The episodes of anger against the younger brother must be resolved: talk a lot with the older brother, if this hand is resolved, the next time you punish him, but always explaining why you have to be careful and approve the positive behaviors that your son shows. All cooperative and confident behavior must be recognized, valued and strengthened, in most cases this is what the child needs: to feel safe, to have confidence in himself and in his immediate environment.
Highly variable and unstable environments end up creating chaos in a child’s emotional development, so, as far as possible, healthy environments need to be created where children feel protected and protected from their parents’ care. Children usually learn from the example of adults.
Therefore, it is very important to teach our children values that they can use in their interactions with others: positive values such as solidarity or joy, rather than perceiving the achievements of angry and jealous people, seeing them as something that does not affect their safety will help our child see the reality of another color. A cleaner reality will be healthy for your emotional development, thus avoiding the appearance of jealousy among the brothers.

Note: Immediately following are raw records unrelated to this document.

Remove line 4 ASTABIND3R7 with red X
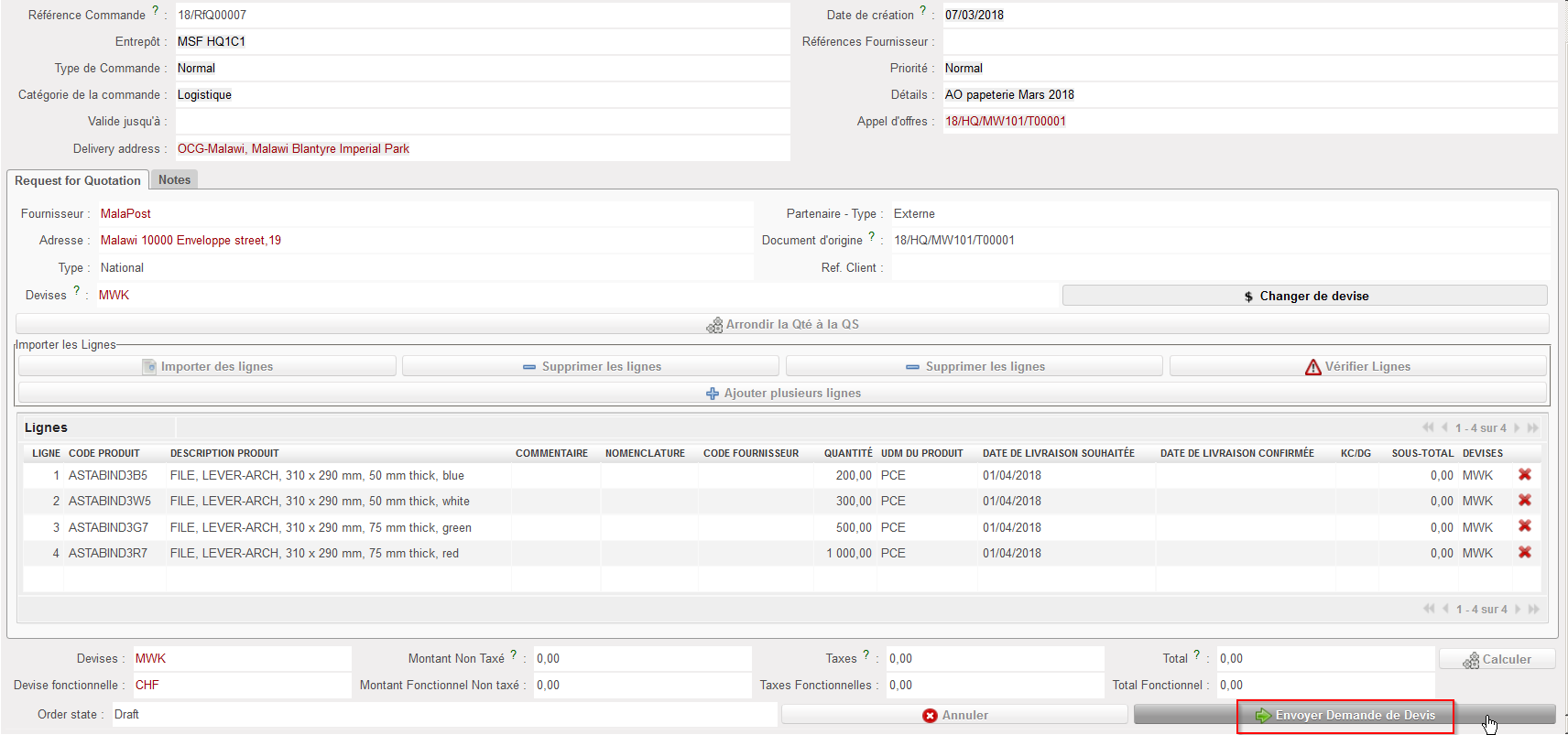 (x=1525, y=553)
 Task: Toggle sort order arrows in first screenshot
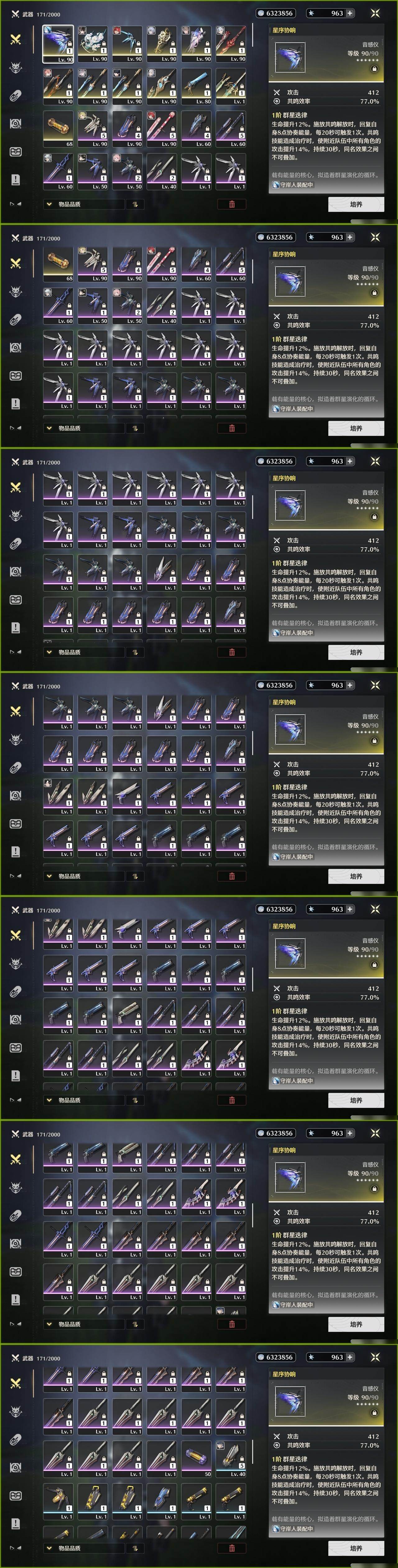135,204
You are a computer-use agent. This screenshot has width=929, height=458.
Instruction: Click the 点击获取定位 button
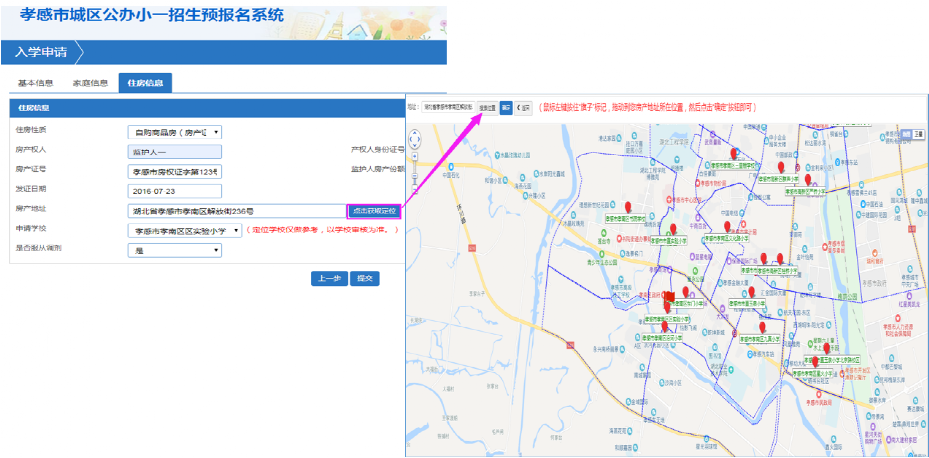(374, 211)
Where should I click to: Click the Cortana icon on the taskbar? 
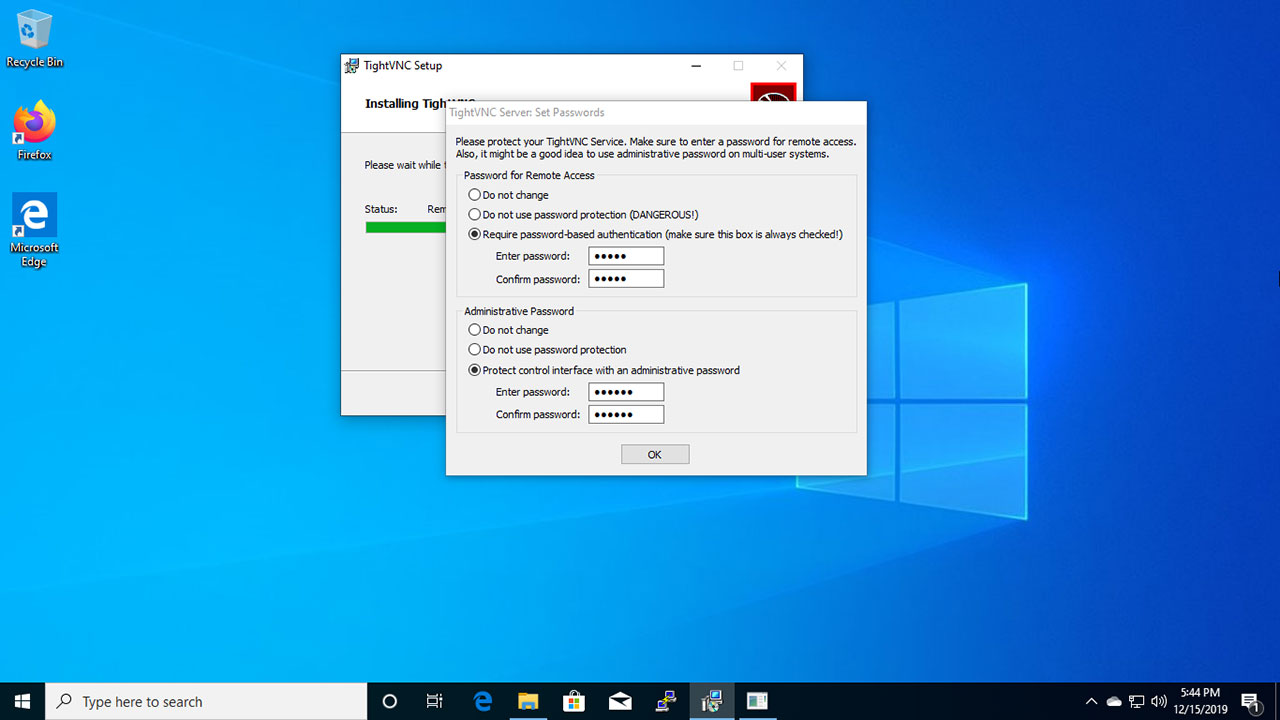click(389, 700)
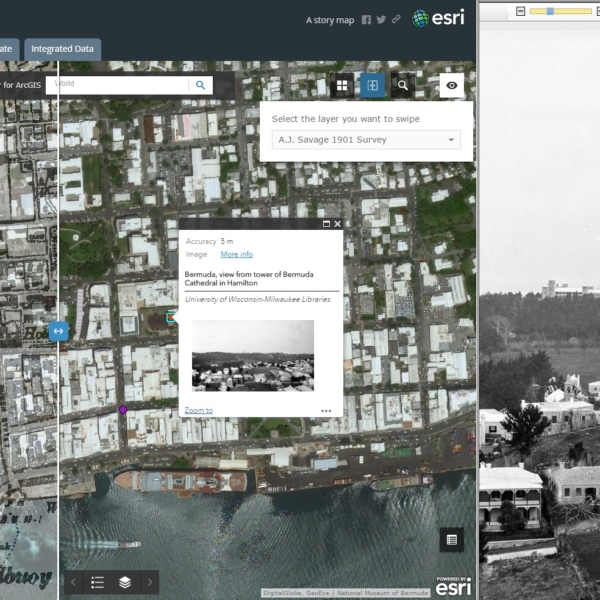The image size is (600, 600).
Task: Close the Bermuda photo popup
Action: [x=337, y=225]
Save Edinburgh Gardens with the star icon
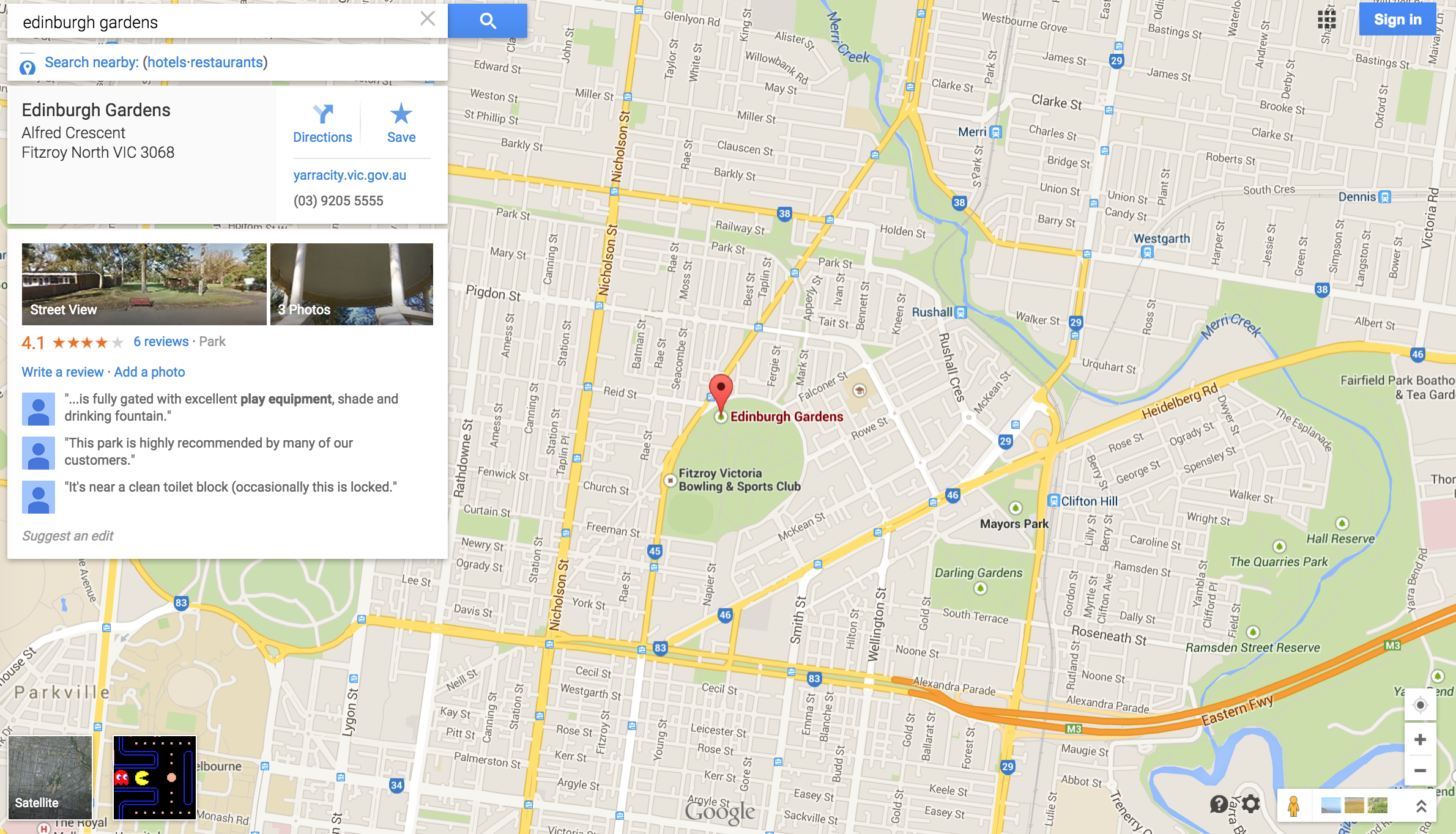Viewport: 1456px width, 834px height. (401, 124)
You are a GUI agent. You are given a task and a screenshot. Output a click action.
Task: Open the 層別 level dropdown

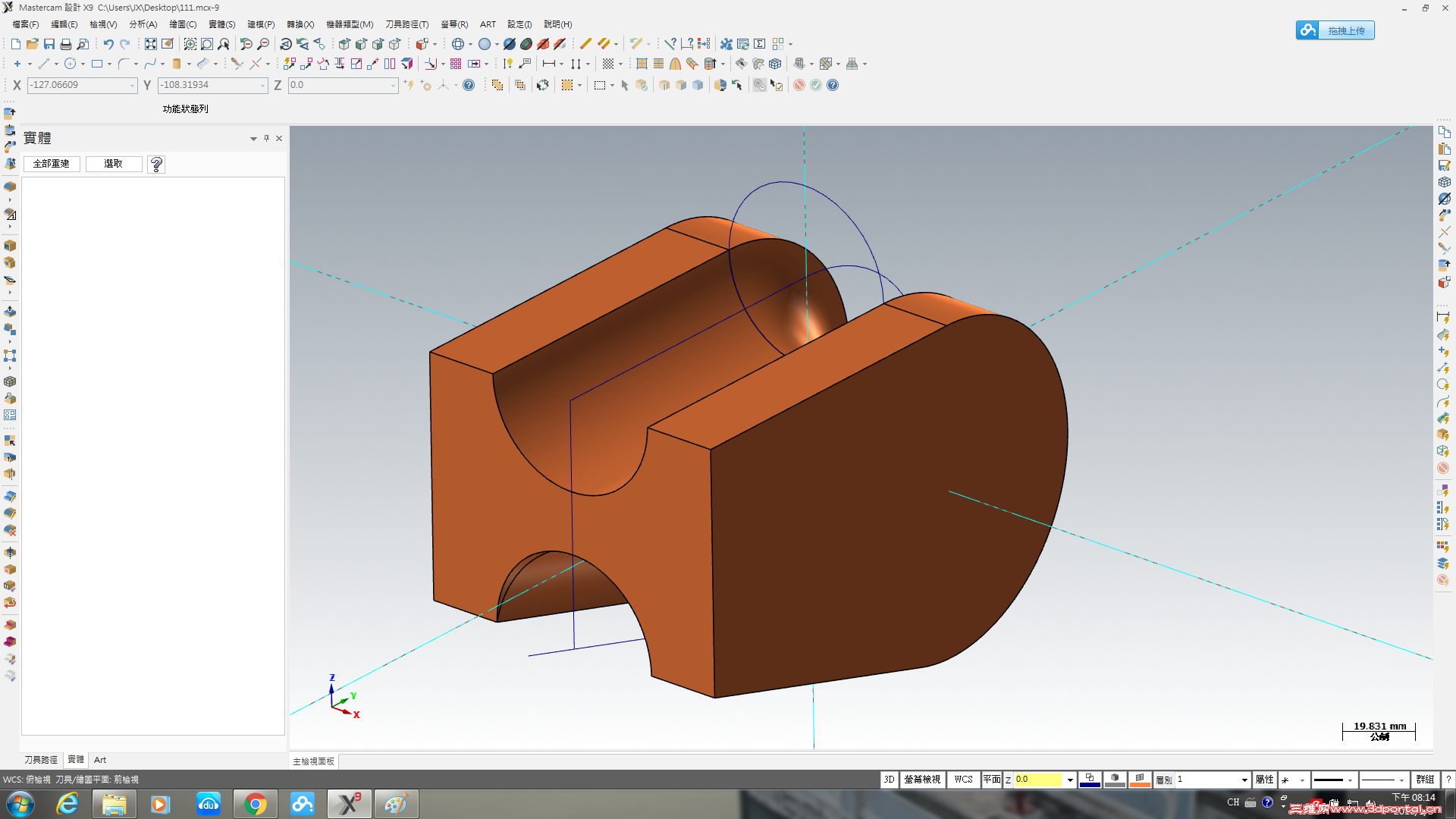pos(1244,780)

The child will find it difficult to rejoice in his brother’s success, if he perceives in his parents’ attitude a rejection of achievements or good news in relation to others.
The child will feel safer in an environment where his qualities are valued, than in an environment where his defects are constantly reported. It would be a form of “positive” education, in which we applaud healthy behaviors and try to extinguish those that are least adaptive and most disturbing.
Have you ever been jealous among brothers in the family?How did you deal with that?